Ancient Humans brought bottle gourds to the Americas from Asia
The work, by a team of anthropologists and biologists from Harvard University, the Smithsonian Institution's National Museum of Natural History, Massey University in New Zealand and the University of Maine, appears this week on the web site of the Proceedings of the National Academy of Sciences.
Integrating genetics and archaeology, the researchers assembled a collection of ancient remnants of bottle gourds from across the Americas. They then identified key genetic markers from the DNA of both the ancient gourds and their modern counterparts in Asia and Africa before comparing the plants' genetic make-up to determine the origins of the New World gourds.
"For 150 years, the dominant theory has been that bottle gourds, which are quite buoyant and have no known wild progenitors in the Americas, floated across the Atlantic Ocean from Africa and were picked up and used as containers by people here," says Noreen Tuross, the Landon T. Clay Professor of Scientific Archaeology in Harvard's Faculty of Arts and Sciences. "Much to our surprise, we found that in every case the gourds found in the Americas were a genetic match with modern gourds found in Asia, not Africa.

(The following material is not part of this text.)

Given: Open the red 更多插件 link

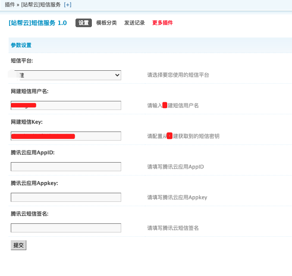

This suggests quite strongly that the gourds that were used as containers in the Americas for thousands of years before the advent of pottery were brought over from Asia."
The researchers say it's possible the domesticated gourds -- differentiated from wild bottle gourds by a much thicker rind -- were conveyed to North America by people who arrived from Asia in boats or who walked across an ancient land bridge between the continents, or that the gourds floated across the Bering Strait after being transported by humans from their native Africa to far northeastern Asia.